III. Legal and Factual Sufficiency

          By their third and fourth issues, Unique and Bradford assert that the evidence supporting the jury’s verdict is legally and factually insufficient. We disagree.

a.       Standard of Review and Applicable Law

          An appellate court will sustain a legal sufficiency or “no-evidence” challenge if the record shows: (1) the complete absence of a vital fact; (2) the court is barred by rules of law or evidence from giving weight to the only evidence offered to prove a vital fact; (3) the evidence offered to prove a vital fact is no more than a scintilla; or (4) the evidence establishes conclusively the opposite of the vital fact. City of Keller, 168 S.W.3d at 810. In conducting a legal sufficiency review, we must consider the evidence in the light most favorable to the jury’s verdict and indulge every reasonable inference that supports it. Id. at 821-22; Harris County v. Vernagallo, 181 S.W.3d 17, 24 (Tex. App.–Houston [14th Dist.] 2005, no pet.); Prairie View A&M Univ. v. Brooks, 180 S.W.3d 694, 705 (Tex. App.–Houston [14th Dist.] 2005, no pet.). The evidence is legally sufficient if it would enable reasonable and fair-minded people to reach the decision under review. See City of Keller, 168 S.W.3d at 827-28; Vernagallo, 181 S.W.3d at 24; Brooks, 180 S.W.3d at 705. We must credit favorable evidence if a reasonable trier of fact could have so found, and disregard contrary evidence unless a reasonable trier of fact could not have so found. Ingram, 288 S.W.3d at 893; Hogue, 271 S.W.3d at 248; City of Keller, 168 S.W.3d at 827. The trier of fact is the sole judge of the witnesses’ credibility and the weight to be given their testimony. City of Keller, 168 S.W.3d at 819; Vernagallo, 181 S.W.3d at 24; Brooks, 180 S.W.3d at 705. Moreover, in reviewing the sufficiency of the evidence, we may not substitute our own judgment for that of the trier of fact, even if we would reach a different answer on the evidence. See Mar. Overseas Corp. v. Ellis, 971 S.W.2d 402, 407 (Tex. 1998); Scoggins Constr. Co. v. Dealers Elec. Supply Co., No. 13-06-00368-CV, 2009 Tex. App. LEXIS 8171, at *9 (Tex. App.–Corpus Christi Oct. 22, 2009, pet. denied) (mem. op. on remand).

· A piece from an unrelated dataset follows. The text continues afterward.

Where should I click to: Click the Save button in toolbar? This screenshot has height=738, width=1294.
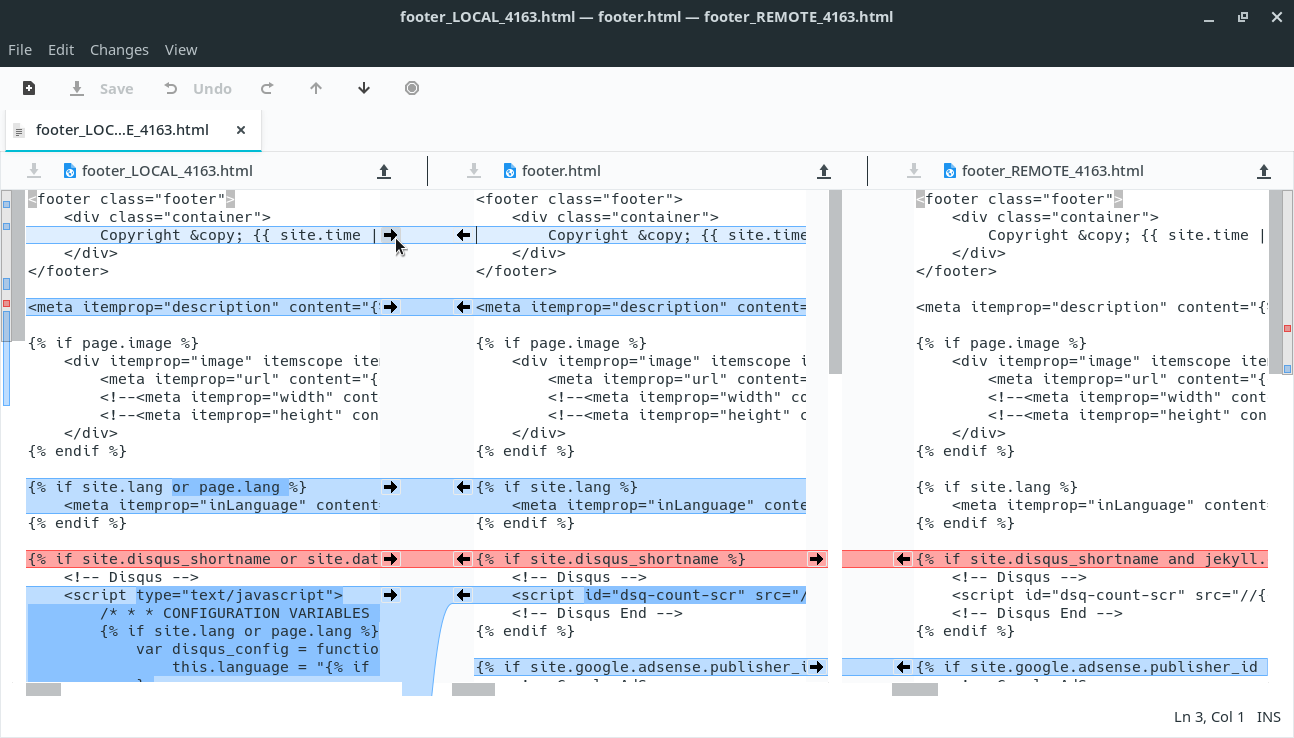(x=101, y=88)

          In reviewing the factual sufficiency of the evidence, we consider and weigh all of the evidence in the case and set aside the verdict and remand the cause for a new trial, if we conclude, viewing the evidence in a neutral light, that the verdict is so against the great weight and preponderance of the evidence as to be manifestly unjust, regardless of whether the record contains some “evidence of probative force” in support of the verdict. See Golden Eagle Archery, Inc. v. Jackson, 116 S.W.3d 757, 761-62 (Tex. 2003); see also Cain v. Bain, 709 S.W.2d 175, 176 (Tex. 1986) (per curiam). The evidence supporting the verdict is to be weighed along with the other evidence in the case, including that which is contrary to the verdict. Jackson, 116 S.W.3d at 761-62. If we determine that the evidence supporting the jury’s verdict is not supported by factually sufficient evidence, we must “detail the evidence relevant to the issue” and “state in what regard the contrary evidence greatly outweighs the evidence in support of the verdict.” Dow Chem Co. v. Francis, 46 S.W.3d 237, 242 (Tex. 2001) (per curiam).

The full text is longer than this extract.